* [WHAT THE TASK ASKS]: Copy the stretch from the start of the rows through the line containing "point(472,23)", swapping "Toggle" for "Switch" and leaving everything else unchanged.

Data listing
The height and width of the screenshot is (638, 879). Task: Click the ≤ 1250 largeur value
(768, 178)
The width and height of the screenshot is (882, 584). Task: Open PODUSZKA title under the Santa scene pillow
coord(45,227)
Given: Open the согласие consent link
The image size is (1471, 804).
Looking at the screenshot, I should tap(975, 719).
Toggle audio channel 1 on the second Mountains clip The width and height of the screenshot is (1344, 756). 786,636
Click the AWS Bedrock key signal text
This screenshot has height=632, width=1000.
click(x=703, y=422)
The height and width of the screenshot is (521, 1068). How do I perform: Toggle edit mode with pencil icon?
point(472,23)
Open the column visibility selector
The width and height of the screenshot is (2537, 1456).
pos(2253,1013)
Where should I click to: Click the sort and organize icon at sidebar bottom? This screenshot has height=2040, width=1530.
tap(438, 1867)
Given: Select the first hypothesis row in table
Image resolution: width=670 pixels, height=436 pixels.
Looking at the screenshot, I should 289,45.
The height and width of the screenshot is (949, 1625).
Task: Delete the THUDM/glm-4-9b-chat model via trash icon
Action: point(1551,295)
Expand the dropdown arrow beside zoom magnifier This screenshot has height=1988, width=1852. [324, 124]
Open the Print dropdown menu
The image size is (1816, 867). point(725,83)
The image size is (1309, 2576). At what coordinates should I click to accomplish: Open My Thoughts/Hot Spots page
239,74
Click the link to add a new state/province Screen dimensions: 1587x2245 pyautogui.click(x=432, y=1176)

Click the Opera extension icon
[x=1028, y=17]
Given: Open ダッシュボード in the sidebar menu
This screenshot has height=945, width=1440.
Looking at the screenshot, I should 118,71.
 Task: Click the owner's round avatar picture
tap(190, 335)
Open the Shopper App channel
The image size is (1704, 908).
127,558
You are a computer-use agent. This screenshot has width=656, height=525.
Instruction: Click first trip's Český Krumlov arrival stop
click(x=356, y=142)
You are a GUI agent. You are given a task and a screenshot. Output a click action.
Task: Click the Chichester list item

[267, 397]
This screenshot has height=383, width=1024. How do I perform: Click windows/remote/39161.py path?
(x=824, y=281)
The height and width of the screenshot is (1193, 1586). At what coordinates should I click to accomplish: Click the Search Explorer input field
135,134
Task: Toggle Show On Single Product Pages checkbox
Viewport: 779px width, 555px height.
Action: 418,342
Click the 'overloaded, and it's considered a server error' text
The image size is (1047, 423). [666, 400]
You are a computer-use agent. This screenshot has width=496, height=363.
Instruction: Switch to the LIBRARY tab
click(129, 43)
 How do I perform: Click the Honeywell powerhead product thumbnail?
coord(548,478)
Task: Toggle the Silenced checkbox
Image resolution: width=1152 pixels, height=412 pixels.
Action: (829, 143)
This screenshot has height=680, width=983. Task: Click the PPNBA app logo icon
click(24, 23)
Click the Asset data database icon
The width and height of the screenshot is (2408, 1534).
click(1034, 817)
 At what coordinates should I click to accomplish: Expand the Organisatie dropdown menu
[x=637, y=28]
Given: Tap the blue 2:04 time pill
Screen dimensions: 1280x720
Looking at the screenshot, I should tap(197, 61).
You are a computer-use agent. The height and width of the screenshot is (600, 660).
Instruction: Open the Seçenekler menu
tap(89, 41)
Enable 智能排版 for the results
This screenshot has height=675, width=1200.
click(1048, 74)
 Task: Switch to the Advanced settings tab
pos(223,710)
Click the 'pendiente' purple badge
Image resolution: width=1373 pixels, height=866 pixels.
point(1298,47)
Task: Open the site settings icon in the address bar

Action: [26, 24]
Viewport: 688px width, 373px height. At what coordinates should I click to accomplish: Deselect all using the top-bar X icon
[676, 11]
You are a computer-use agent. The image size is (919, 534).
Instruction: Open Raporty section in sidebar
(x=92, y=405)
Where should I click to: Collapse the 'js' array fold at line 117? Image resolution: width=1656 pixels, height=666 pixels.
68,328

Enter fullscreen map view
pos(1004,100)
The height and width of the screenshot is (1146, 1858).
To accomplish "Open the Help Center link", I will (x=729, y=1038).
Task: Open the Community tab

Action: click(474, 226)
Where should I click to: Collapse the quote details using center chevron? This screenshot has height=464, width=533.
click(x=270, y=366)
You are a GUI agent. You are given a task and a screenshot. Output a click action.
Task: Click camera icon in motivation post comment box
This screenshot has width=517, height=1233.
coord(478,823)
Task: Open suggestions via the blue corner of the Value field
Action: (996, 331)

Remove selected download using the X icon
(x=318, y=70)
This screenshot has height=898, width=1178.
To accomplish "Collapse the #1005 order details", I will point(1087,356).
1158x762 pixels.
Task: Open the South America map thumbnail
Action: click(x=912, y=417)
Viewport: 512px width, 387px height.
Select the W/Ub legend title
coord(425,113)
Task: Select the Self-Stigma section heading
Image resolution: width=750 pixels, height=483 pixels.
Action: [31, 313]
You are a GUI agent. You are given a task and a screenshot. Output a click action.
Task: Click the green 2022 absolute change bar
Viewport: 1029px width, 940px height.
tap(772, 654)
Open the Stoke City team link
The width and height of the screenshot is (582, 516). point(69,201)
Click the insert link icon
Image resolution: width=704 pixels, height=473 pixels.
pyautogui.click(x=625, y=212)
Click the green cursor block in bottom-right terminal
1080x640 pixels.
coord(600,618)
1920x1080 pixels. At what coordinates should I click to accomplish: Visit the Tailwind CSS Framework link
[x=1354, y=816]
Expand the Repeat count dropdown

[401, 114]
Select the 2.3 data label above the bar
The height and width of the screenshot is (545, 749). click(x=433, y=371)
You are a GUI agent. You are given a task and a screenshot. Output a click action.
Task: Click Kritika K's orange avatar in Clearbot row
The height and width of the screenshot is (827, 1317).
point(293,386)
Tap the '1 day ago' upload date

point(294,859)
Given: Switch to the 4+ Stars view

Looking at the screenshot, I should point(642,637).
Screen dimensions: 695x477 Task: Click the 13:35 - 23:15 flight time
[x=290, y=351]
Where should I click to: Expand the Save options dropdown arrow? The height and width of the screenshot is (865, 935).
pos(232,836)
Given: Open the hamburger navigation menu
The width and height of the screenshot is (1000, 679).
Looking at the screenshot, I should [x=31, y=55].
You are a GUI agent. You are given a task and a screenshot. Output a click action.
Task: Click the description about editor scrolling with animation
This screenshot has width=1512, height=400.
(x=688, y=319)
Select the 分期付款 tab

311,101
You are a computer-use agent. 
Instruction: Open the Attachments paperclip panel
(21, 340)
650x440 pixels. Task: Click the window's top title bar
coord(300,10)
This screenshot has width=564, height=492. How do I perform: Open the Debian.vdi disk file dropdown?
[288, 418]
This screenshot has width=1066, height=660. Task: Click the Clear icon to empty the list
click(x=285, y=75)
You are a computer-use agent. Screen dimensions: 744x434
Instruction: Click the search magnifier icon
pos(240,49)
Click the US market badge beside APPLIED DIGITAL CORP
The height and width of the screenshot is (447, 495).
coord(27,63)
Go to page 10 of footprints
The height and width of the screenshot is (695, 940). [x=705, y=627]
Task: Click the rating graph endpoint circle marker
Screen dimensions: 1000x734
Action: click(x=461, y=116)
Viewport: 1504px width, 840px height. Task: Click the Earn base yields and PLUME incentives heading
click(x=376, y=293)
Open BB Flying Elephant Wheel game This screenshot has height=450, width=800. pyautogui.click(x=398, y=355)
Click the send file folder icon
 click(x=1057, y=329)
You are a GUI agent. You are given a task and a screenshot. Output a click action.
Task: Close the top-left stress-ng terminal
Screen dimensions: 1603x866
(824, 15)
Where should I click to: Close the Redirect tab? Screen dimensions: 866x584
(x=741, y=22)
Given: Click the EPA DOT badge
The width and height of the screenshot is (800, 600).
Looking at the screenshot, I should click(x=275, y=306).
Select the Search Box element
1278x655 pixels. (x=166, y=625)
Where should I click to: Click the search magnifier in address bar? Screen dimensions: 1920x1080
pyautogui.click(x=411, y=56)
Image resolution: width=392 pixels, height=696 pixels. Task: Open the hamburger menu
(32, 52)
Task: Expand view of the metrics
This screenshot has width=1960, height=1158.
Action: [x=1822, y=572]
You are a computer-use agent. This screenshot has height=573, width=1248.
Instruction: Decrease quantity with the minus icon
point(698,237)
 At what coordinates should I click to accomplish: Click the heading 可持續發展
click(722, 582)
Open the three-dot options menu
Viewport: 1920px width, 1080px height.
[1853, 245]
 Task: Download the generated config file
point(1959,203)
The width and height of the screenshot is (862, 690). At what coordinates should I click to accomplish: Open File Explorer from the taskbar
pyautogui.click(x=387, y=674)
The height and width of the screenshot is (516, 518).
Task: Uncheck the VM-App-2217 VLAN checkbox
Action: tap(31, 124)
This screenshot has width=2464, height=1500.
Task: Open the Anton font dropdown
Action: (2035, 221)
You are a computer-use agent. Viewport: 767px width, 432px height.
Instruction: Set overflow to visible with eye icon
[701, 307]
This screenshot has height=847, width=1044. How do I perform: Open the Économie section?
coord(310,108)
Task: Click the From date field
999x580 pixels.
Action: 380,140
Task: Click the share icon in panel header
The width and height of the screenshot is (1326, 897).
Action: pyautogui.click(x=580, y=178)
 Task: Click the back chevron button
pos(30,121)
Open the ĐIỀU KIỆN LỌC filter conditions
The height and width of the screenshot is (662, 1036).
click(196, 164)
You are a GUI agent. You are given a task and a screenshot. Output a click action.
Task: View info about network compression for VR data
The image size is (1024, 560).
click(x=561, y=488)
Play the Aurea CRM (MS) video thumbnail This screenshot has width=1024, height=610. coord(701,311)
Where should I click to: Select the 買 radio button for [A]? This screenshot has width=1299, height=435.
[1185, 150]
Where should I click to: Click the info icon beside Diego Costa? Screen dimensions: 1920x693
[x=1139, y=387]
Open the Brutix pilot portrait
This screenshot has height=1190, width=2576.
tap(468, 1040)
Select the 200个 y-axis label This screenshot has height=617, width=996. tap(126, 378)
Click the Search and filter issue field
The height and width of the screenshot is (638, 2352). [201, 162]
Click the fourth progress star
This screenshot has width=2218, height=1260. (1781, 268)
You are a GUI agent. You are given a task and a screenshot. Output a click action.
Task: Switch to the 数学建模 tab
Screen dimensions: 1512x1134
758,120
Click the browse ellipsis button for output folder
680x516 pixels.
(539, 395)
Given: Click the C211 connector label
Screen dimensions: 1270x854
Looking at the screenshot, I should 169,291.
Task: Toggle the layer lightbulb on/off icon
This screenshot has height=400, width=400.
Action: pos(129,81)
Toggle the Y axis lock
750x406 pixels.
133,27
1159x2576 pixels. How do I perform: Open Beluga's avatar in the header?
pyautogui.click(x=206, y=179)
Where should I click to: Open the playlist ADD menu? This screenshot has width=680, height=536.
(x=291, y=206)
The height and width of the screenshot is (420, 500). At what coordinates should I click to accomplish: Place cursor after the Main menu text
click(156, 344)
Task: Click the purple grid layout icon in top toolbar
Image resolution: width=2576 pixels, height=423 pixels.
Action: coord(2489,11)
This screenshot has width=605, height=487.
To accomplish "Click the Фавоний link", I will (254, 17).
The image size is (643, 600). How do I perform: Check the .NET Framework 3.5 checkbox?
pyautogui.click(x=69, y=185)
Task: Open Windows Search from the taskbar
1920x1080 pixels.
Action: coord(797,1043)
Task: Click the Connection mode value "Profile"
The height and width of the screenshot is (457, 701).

* [RESPONSE TO THIS EXERCISE]:
The height and width of the screenshot is (638, 879). Task: Click the ≤ 1250 largeur value
(768, 178)
The width and height of the screenshot is (882, 584). Task: Open PODUSZKA title under the Santa scene pillow
coord(45,227)
Given: Open the согласие consent link
The image size is (1471, 804).
Looking at the screenshot, I should tap(975, 719).
Switch audio channel 1 on the second Mountains clip The width and height of the screenshot is (1344, 756). 786,636
Click the AWS Bedrock key signal text
This screenshot has height=632, width=1000.
click(x=703, y=422)
The height and width of the screenshot is (521, 1068). How do I perform: Switch edit mode with pencil icon?
point(472,23)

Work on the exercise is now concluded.